体内のナトリウム濃度が高くなると、体は適切なナトリウム濃度に下げて一定の塩分濃度を保とうとします。塩分を摂りすぎると、水分を多く摂って体に溜め込もうとするため血液量が増えます。血管壁はたくさんの血液を流すために高い圧力がかかるようになり、高血圧を招く恐れがあります。また、この状態が続くと血管壁の内側が傷つき、弾力がなくなり硬くなる動脈硬化となることもあります。また血液を全身に送り出す心臓にも過度な負担がかかるため、心肥大が進み、心筋梗塞や心不全、また脳卒中や不整脈などが引き起こされる場合もあります。
日本人が塩分を多く摂りすぎるのは、醤油や味噌などの調味料を使った料理や、食塩が多く含まれる加工食品などで食事をしてきたことがひとつの原因として考えられます。

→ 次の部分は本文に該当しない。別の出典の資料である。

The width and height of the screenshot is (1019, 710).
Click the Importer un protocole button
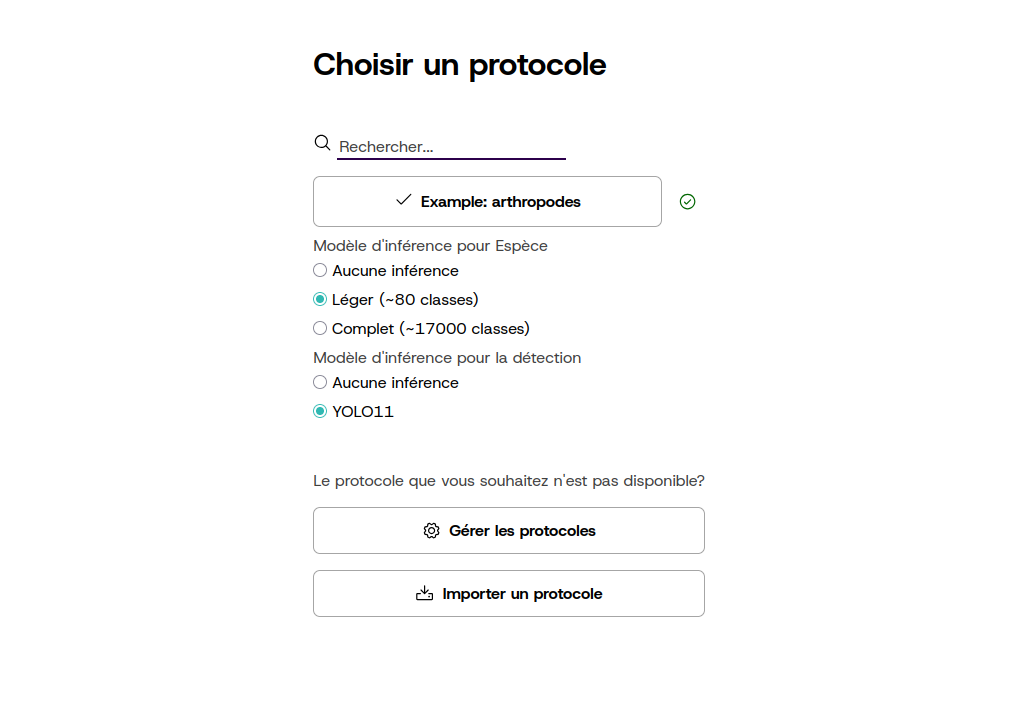(x=509, y=594)
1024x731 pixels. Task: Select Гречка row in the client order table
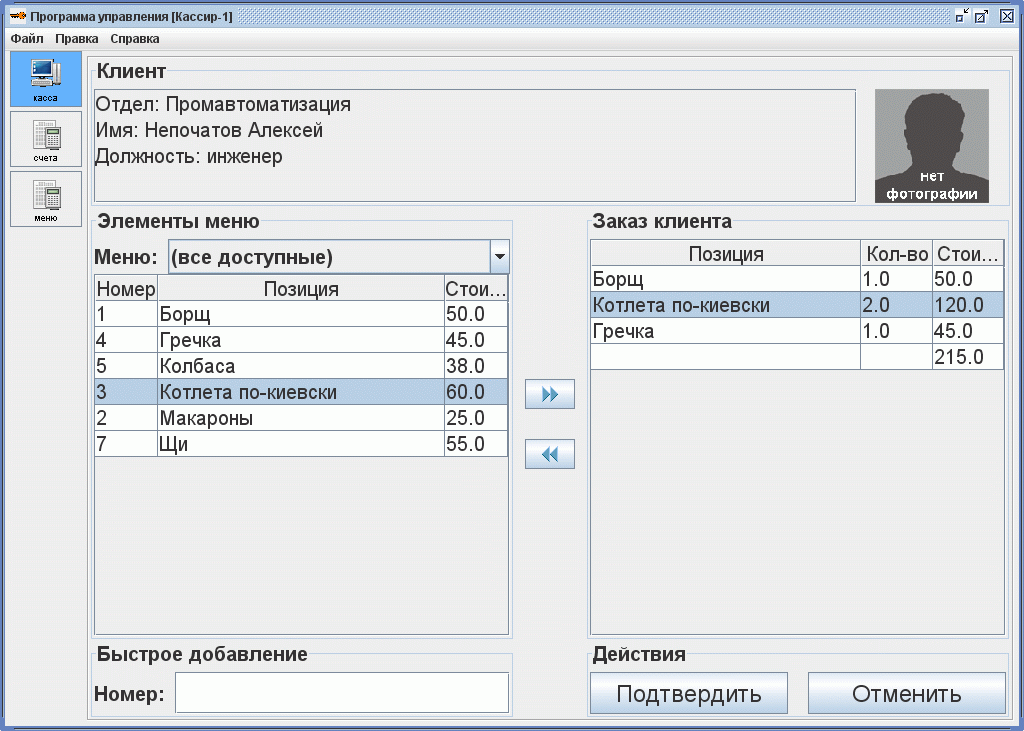point(724,331)
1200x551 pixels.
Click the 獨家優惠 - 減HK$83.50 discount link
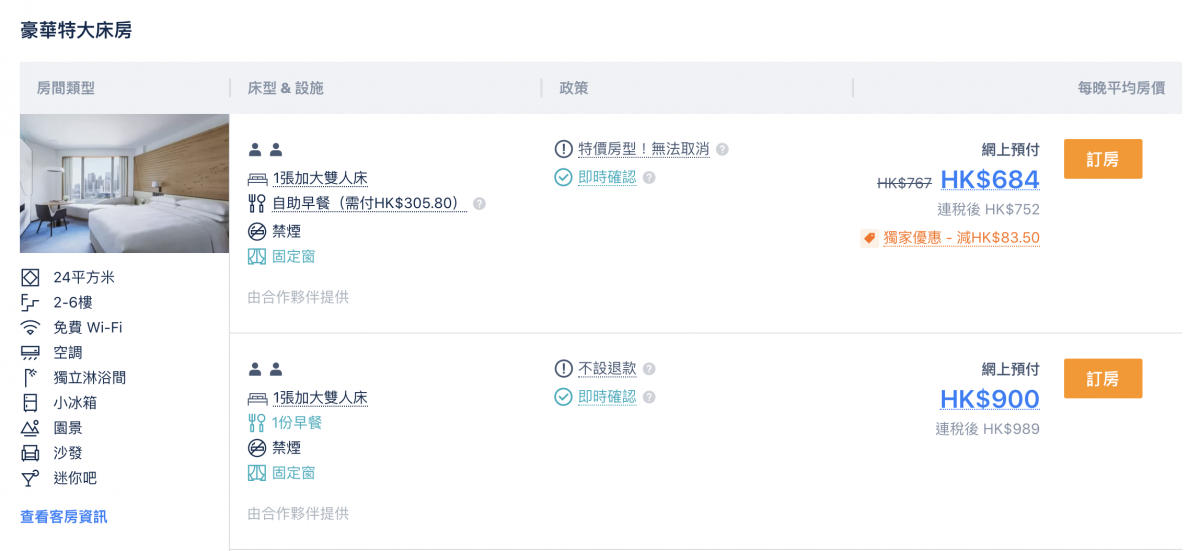tap(961, 238)
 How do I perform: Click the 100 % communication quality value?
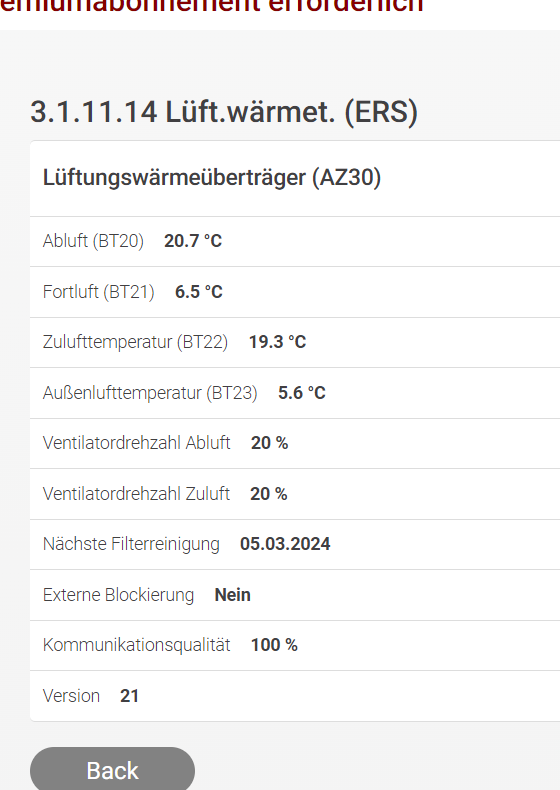(274, 645)
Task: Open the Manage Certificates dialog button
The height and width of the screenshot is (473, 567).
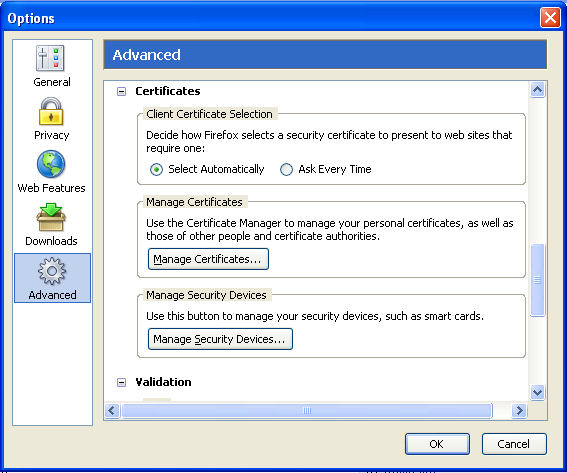Action: click(208, 259)
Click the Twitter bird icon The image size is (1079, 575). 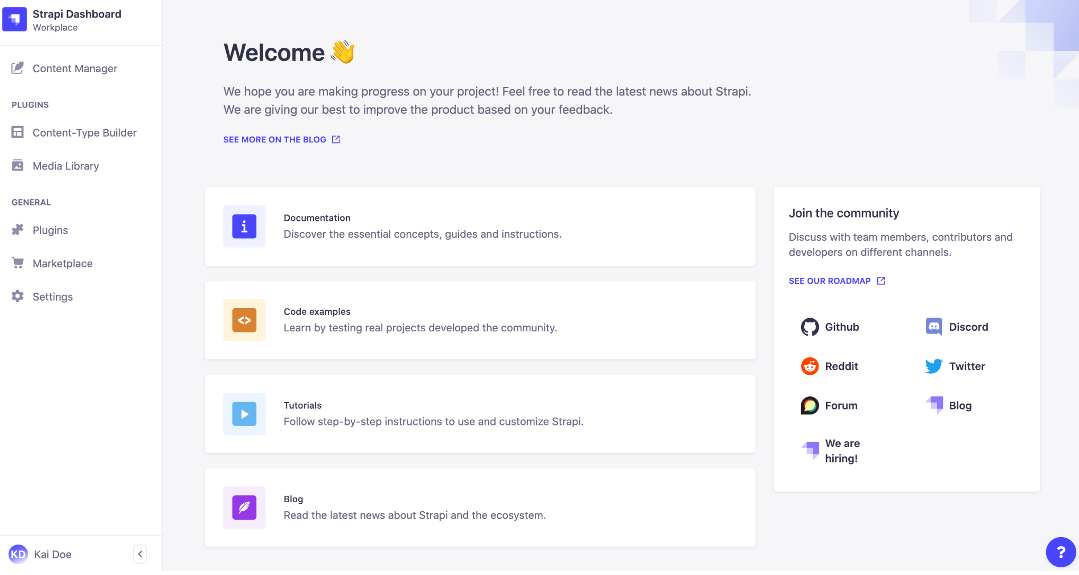pyautogui.click(x=934, y=366)
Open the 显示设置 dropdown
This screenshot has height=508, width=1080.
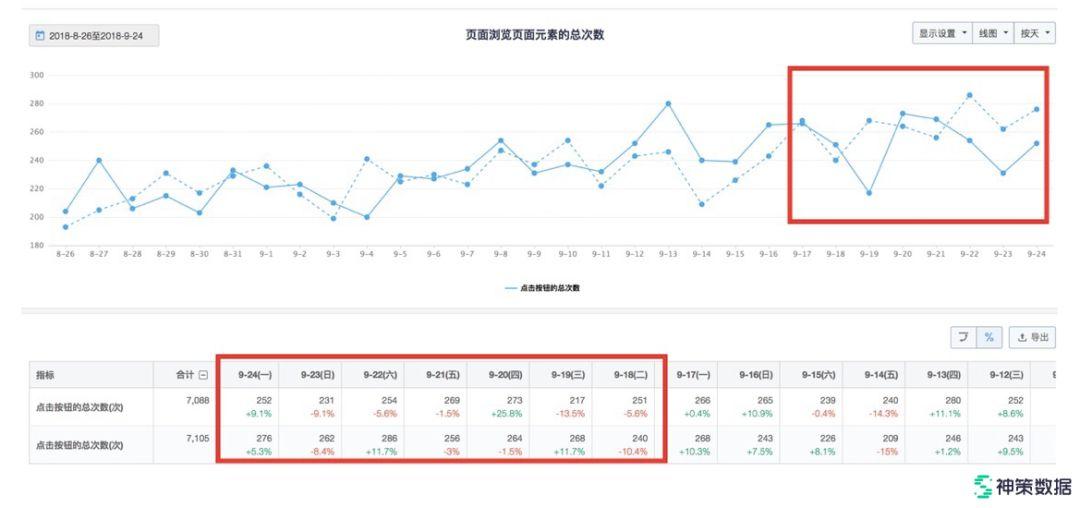point(942,33)
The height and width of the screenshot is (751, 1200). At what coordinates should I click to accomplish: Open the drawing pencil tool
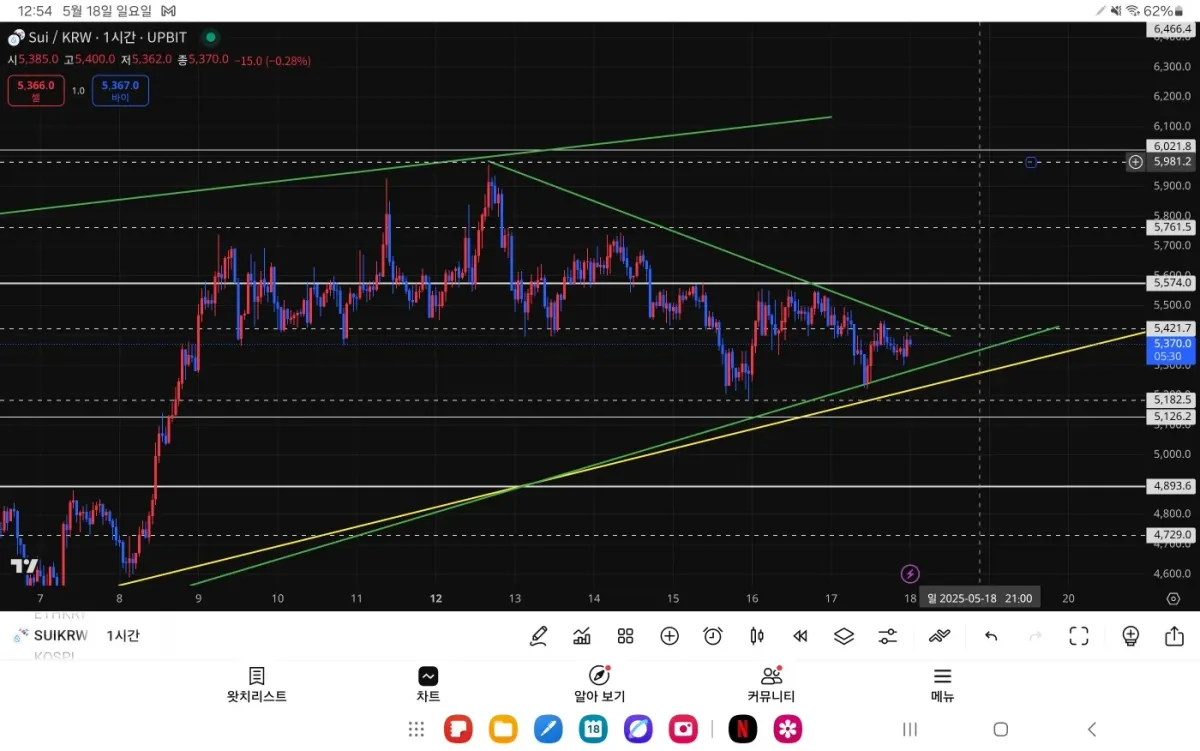pyautogui.click(x=539, y=636)
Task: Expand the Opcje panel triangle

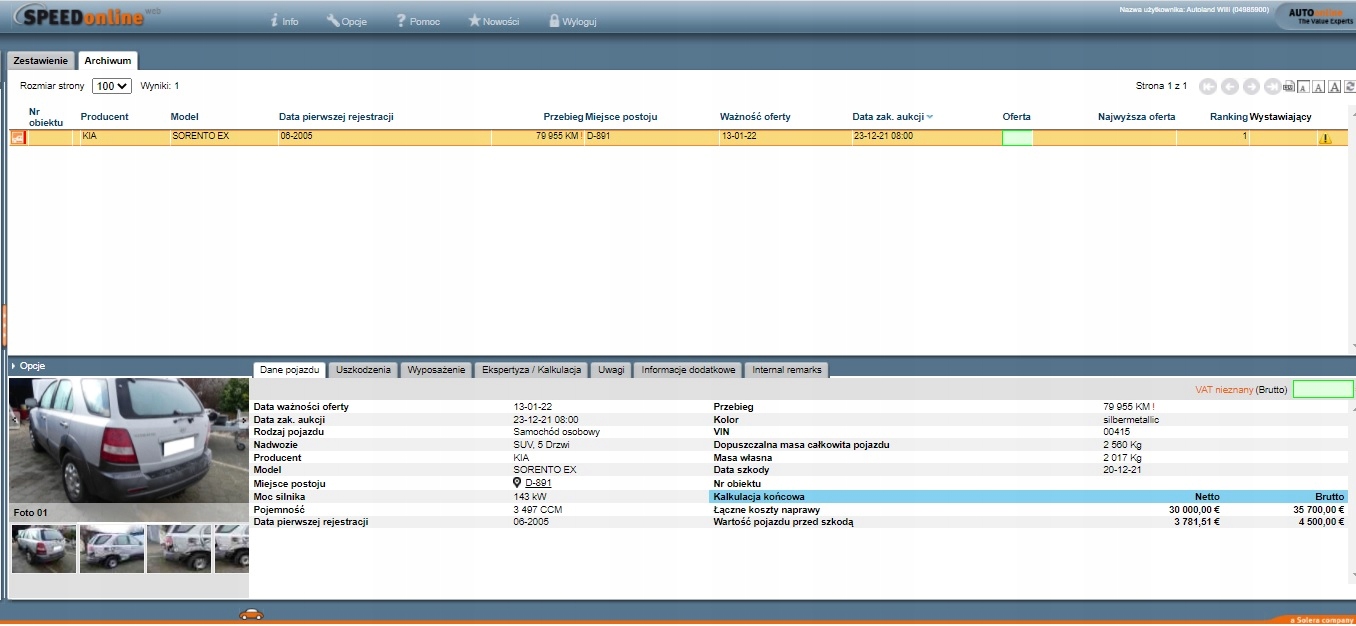Action: [x=13, y=366]
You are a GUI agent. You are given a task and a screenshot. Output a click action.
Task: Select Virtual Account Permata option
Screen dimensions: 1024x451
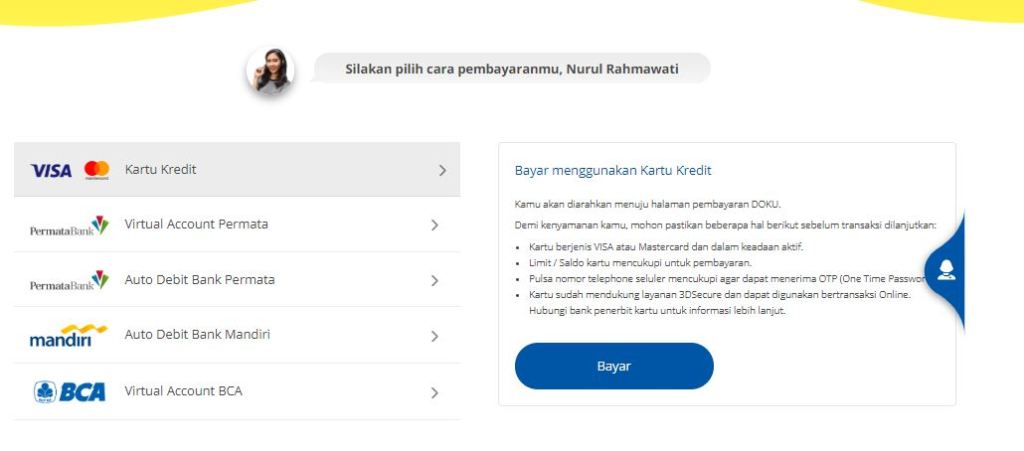coord(196,225)
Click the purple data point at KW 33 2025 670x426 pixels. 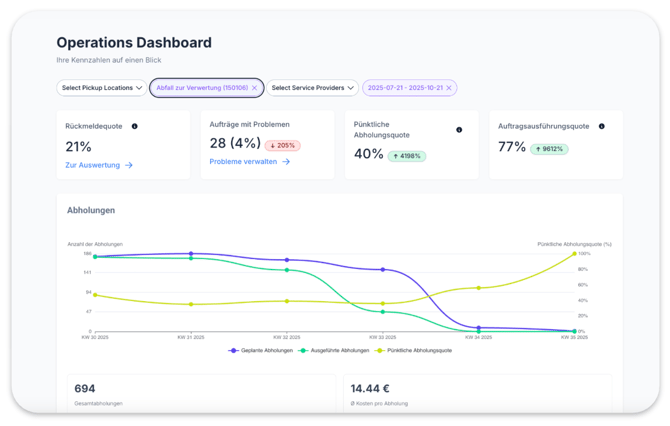coord(382,270)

また、現代人は仕事などで日々忙しく、核家族や共働きの影響などもあり、外食やコンビニ食、惣菜などの加工食品などをとる機会が増えたため、塩分摂取量がなかなか減らないと考えられています。
さらに、ベーコンやハムなど肉の加工食品、チーズやパンなどの加工食品の食塩は減らすことができないことも、塩分を多く摂ってしまう一因といわれています。ただし、調味料なども減塩タイプのものが販売されていますし、保存食品などに含まれる塩分も少なくなりつつあるといわれています。
塩分摂取量を下げるためには、以下のような工夫をすることが大切です。
和食はヘルシーというイメージがありますが、汁物や煮物には塩分が含まれています。そのため、和食に偏らず、塩分の少ない洋食とバランスよく食べることで塩分の摂りすぎを防ぐことができるでしょう。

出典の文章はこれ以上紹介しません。